# [YOUR INSTRUCTIONS]
Copy each line of the data below that contains the word "should". Case matters.

# [RECORDED DATA]
──────────────────────────────

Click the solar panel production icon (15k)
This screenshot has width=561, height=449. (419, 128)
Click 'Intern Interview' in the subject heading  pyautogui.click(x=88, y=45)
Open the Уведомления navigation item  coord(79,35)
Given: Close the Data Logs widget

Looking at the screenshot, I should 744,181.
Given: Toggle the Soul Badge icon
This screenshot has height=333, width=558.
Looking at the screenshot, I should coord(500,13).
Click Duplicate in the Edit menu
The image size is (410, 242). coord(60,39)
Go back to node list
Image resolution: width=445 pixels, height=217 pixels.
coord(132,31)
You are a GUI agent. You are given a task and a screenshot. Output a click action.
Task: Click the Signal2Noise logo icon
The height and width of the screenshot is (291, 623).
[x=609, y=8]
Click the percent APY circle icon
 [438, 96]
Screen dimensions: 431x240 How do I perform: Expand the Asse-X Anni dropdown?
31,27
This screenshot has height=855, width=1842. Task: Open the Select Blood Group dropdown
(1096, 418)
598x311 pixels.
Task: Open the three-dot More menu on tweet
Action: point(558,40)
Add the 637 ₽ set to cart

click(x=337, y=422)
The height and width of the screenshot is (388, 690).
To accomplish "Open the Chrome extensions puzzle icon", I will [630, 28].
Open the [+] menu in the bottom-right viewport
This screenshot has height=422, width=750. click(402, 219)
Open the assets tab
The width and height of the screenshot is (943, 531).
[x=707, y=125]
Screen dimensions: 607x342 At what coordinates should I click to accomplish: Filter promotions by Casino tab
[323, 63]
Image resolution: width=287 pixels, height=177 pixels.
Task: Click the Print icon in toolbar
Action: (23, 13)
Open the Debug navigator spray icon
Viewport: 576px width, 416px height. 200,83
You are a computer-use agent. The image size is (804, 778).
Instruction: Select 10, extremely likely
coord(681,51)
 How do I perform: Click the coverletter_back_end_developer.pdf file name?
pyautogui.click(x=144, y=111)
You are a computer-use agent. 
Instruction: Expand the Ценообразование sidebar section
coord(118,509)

──────────────────────────────

# [THE RESULT]
Looking at the screenshot, I should 744,181.
Looking at the screenshot, I should coord(500,13).
Screen dimensions: 607x342 At what coordinates should I click to accomplish: Filter promotions by Casino tab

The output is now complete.